▶ SEITENAUSZUG:
******************************
JudikaturOLG Linz

10Bs47/25w – OLG Linz Entscheidung

Entscheidung
03. März 2025

Kopf

Das Oberlandesgericht Linz hat durch Mag. Graf als Einzelrichter in der Strafsache gegen A* und einen weiteren Angeklagten wegen des Vergehens des schweren Betrugs nach §§ 146, 147 Abs 2 StGB über die Beschwerde der Staatsanwaltschaft gegen den Beschluss des Landesgerichts Steyr vom 17. Februar 2025, Hv*-55, entschieden:

Spruch

Der Beschwerde wird Folge gegeben und der angefochtene Beschluss dahin abgeändert, dass der dem freigesprochenen A* (zusätzlich) zu ersetzende Pauschalbeitrag zu den Kosten seiner Verteidigung mit EUR 1.500,00 bestimmt wird.
******************************
▶ ERFASSTE DATEN:
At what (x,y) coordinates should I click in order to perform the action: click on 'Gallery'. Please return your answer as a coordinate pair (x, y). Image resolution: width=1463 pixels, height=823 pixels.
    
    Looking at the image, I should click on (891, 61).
******************************
▶ AUFGABENSTELLUNG: Mit welchem Betrag bestimmt das Gericht laut Seitenauszug den Pauschalbeitrag zu den Kosten der Verteidigung des freigesprochenen A*? Für die Aufgabe zählt allein der Seitenauszug.

▶ LÖSUNG: Mit EUR 1.500,00.